§ **PAGE EXCERPT**:

┌────────


      Hateful speech and racially violent symbolism, such as that in Bohanon, are symptoms of social processes. They are the legacy of a past of racialized nation-building. The First Amendment is designed to protect political speech of all types, yet speech that infringes on public order (such as bomb threats, incitements to riot, obscene phone calls, and “fighting words”) can be prohibited in the interest of the common good. Moreover, even absent a constitutional reclassification of hate speech and racially violent symbolism as fighting words, there is conceptual space in the criminal law to consider the impact-driven legal significance of such racial abuse. Examination of the defenses of provocation, extreme emotional disturbance, and diminished capacity might prove informative and provide an equitable point of departure when informed by the social sciences. Specifically, the elasticity of the reasonable person standard in the defense of provocation, the recognition of trauma in the extreme emotional disturbance defense, and the allowance for impairment in diminished capacity provide opportunities to consider the role of racism in criminal culpability determinations.

      While the abusive letter reproduced above undoubtedly engendered both physiological and mental effects on its intended victims, if the family members had responded with violence to such abuse, they would have been denied access to criminal law defenses. It is, however, possible to recognize such speech and symbolism as a form of racial violence that, like all forms of violence, inflicts both physical and mental damage upon its victims and might lead to responsive violence. It is this point--the prospect of responsive violence--from which this Article departs.

└────────

Stored data
┌────────

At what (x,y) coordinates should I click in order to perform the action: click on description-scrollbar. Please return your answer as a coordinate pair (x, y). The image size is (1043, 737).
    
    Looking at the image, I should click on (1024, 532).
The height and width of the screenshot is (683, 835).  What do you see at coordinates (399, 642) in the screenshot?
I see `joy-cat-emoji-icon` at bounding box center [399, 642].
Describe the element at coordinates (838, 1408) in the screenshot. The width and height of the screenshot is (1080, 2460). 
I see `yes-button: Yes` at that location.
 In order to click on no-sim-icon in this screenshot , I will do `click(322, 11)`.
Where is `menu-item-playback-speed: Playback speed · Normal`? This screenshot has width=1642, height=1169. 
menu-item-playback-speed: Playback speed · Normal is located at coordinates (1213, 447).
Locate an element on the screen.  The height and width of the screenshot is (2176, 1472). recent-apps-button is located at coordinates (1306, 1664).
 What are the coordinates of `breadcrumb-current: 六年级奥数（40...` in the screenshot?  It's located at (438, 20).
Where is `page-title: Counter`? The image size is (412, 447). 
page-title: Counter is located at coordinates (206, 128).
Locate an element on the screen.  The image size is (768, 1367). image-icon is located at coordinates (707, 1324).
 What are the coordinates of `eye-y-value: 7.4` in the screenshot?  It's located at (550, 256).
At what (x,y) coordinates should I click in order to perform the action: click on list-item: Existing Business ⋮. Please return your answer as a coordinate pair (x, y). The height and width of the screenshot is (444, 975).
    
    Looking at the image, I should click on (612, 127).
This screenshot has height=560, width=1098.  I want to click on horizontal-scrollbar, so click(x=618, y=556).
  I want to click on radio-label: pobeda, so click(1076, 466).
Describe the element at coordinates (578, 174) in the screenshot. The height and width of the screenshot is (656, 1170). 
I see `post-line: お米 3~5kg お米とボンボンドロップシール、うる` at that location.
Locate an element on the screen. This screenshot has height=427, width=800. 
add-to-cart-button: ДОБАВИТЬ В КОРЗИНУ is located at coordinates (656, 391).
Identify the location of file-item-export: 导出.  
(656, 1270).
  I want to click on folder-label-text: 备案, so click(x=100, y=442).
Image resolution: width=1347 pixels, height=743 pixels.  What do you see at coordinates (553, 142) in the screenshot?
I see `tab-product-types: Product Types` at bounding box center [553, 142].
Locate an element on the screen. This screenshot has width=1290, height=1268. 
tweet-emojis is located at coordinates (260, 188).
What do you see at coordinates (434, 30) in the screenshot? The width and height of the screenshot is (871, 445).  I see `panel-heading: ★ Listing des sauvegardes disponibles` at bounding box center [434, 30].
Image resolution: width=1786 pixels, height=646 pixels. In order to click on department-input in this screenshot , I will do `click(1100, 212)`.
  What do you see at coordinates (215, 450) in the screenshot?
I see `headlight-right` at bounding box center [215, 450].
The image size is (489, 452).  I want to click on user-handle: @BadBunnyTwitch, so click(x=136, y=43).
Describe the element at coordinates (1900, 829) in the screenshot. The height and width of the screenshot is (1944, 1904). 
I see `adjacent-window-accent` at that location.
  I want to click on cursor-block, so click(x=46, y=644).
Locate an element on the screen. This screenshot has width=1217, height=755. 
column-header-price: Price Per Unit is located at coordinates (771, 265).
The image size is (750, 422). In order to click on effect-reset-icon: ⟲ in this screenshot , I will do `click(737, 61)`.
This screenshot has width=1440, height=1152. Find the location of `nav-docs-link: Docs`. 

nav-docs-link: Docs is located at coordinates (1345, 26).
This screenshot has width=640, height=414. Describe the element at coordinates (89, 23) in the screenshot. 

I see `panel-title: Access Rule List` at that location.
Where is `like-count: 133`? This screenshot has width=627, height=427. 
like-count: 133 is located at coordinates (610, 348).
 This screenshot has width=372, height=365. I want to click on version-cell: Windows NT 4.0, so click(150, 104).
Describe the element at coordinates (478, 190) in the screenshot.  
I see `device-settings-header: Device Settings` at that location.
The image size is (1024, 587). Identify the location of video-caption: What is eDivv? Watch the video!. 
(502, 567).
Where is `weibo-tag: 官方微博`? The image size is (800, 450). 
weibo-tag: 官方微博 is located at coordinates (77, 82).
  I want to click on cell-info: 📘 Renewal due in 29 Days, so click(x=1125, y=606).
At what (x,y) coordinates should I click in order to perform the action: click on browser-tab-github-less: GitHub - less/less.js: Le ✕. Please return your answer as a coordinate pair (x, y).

└────────

§ **TASK REQUIREMENTS**:
1/ List the criminal law defenses that the passage on hate speech and criminal law names as worth examining.
2/ Continue the passage on hate speech and criminal law from its final sentence.

§ **RESULTS**:
1/ Provocation, extreme emotional disturbance, and diminished capacity.

2/
      This article will examine the concept of racist words, symbols, and actions that are used as weapons to “ambush, terrorize, wound, humiliate, and degrade,” as psychological and physiological violence. The implications of such violence are relevant to several affirmative defenses and, indeed, to the initial formulation of mens rea. The historical and contextual legacy that is intentionally invoked by the utilization of racialized violence is what separates the racial epithet or racially violent symbolism from other distressing insults and slurs. While First Amendment protection extends to offensive or insulting speech, the mental and physical sequelae of such speech, even absent conduct, are appropriate considerations for the criminal law, as such speech is racial violence itself and may lead to the responsive physical violence that is beyond the protection of the First Amendment.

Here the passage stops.